▶ _PROBLEM DETAILS_:
Output only the lines below that start at the line containing "iPhone 13 (819, 2078)" and end at the line containing "Blog doctorSIM (936, 2160)", with both ends kept.
::: EXERCISE INPUTS
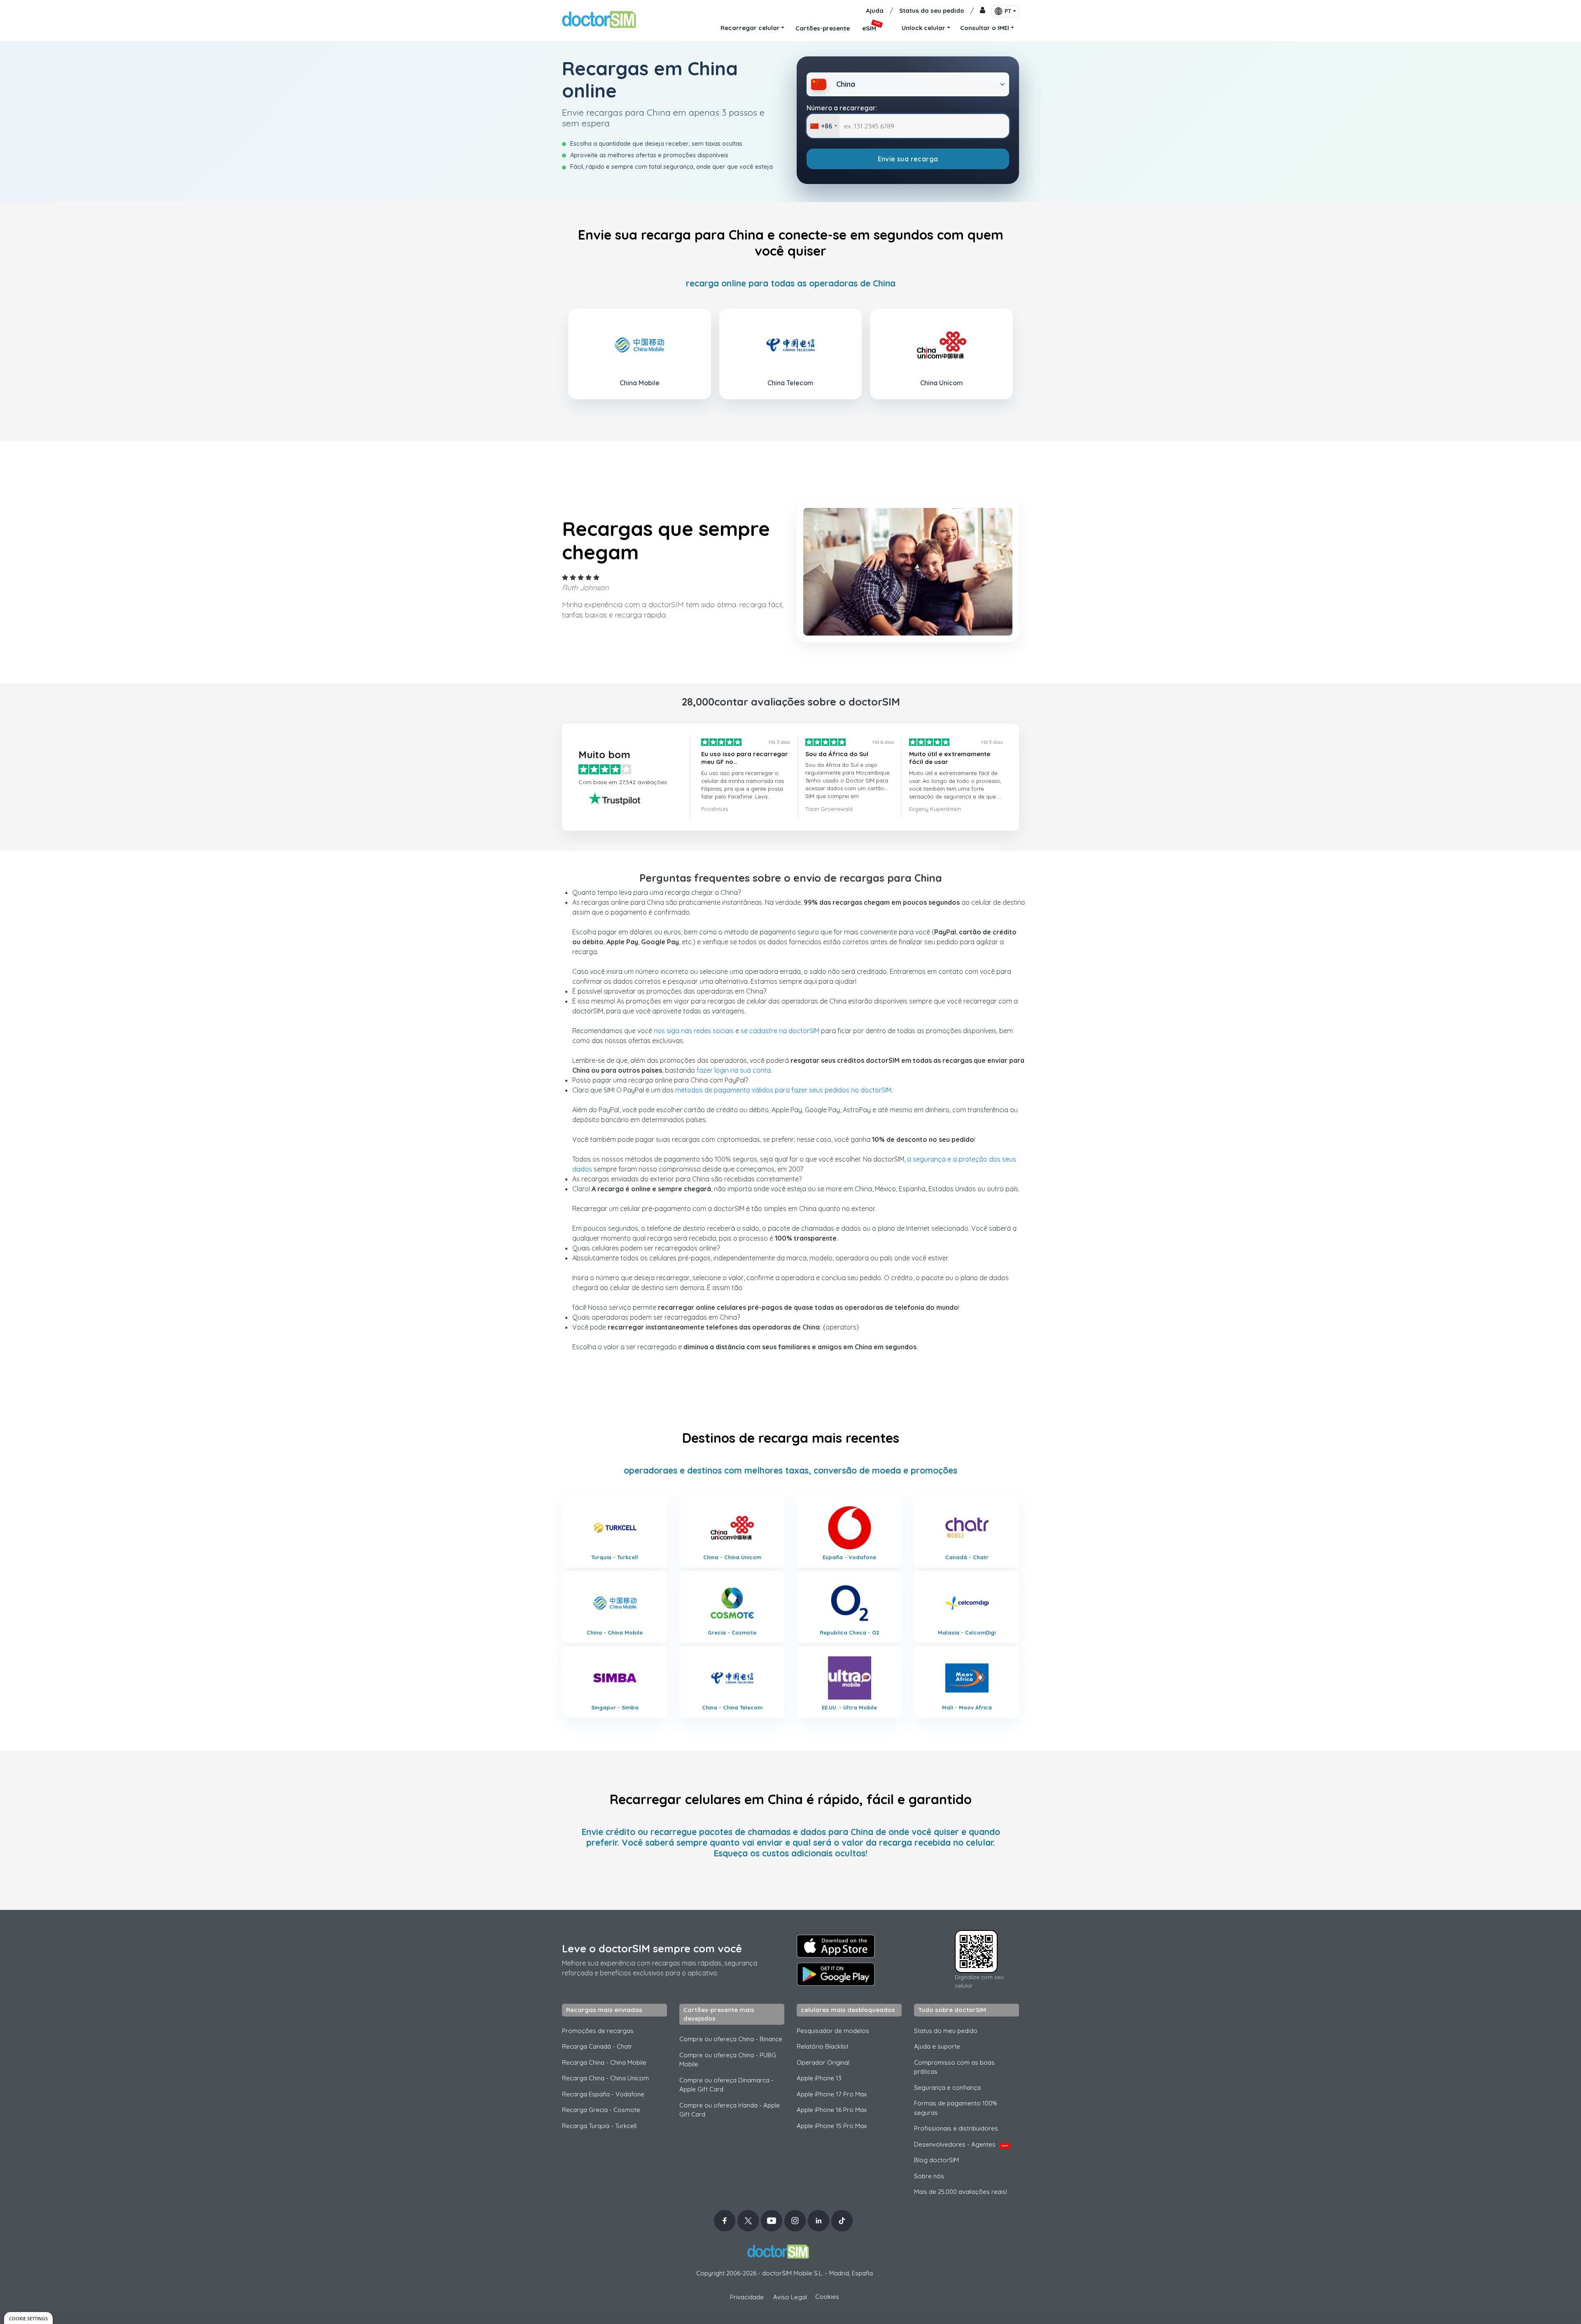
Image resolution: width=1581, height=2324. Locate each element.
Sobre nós (929, 2176)
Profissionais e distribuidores (956, 2128)
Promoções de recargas (598, 2031)
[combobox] (823, 125)
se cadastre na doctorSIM (780, 1031)
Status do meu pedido (945, 2031)
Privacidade (747, 2297)
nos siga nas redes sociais (694, 1031)
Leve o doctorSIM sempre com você (652, 1948)
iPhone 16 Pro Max (832, 2110)
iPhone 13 (819, 2078)
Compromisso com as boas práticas (954, 2067)
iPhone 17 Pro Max (832, 2094)
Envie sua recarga (908, 159)
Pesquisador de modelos (833, 2031)
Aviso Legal (790, 2297)
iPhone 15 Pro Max (832, 2126)
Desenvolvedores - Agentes (961, 2144)
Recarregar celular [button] (750, 28)
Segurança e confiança (947, 2087)
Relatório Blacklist (823, 2046)
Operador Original (823, 2062)
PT (1008, 11)
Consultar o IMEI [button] (984, 28)
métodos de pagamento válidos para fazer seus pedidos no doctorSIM (783, 1090)
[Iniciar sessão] (982, 11)
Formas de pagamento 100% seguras (955, 2108)
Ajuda (875, 10)
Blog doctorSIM (936, 2160)
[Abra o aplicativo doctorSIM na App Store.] (836, 1946)
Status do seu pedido (931, 10)
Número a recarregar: (842, 108)
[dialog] (28, 2318)
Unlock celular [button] (923, 28)
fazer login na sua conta (734, 1070)
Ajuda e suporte (937, 2046)
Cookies (827, 2297)
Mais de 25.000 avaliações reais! (960, 2192)
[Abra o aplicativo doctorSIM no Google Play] (836, 1974)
::::::
▶ _TASK SOLUTION_:
iPhone 13 (819, 2078)
Compromisso com as boas práticas (954, 2067)
iPhone 17 Pro Max (832, 2094)
Envie sua recarga (908, 159)
Pesquisador de modelos (833, 2031)
Aviso Legal (790, 2297)
iPhone 15 Pro Max (832, 2126)
Desenvolvedores - Agentes (961, 2144)
Recarregar celular [button] (750, 28)
Segurança e confiança (947, 2087)
Relatório Blacklist (823, 2046)
Operador Original (823, 2062)
PT (1008, 11)
Consultar o IMEI [button] (984, 28)
métodos de pagamento válidos para fazer seus pedidos no doctorSIM (783, 1090)
[Iniciar sessão] (982, 11)
Formas de pagamento 100% seguras (955, 2108)
Ajuda (875, 10)
Blog doctorSIM (936, 2160)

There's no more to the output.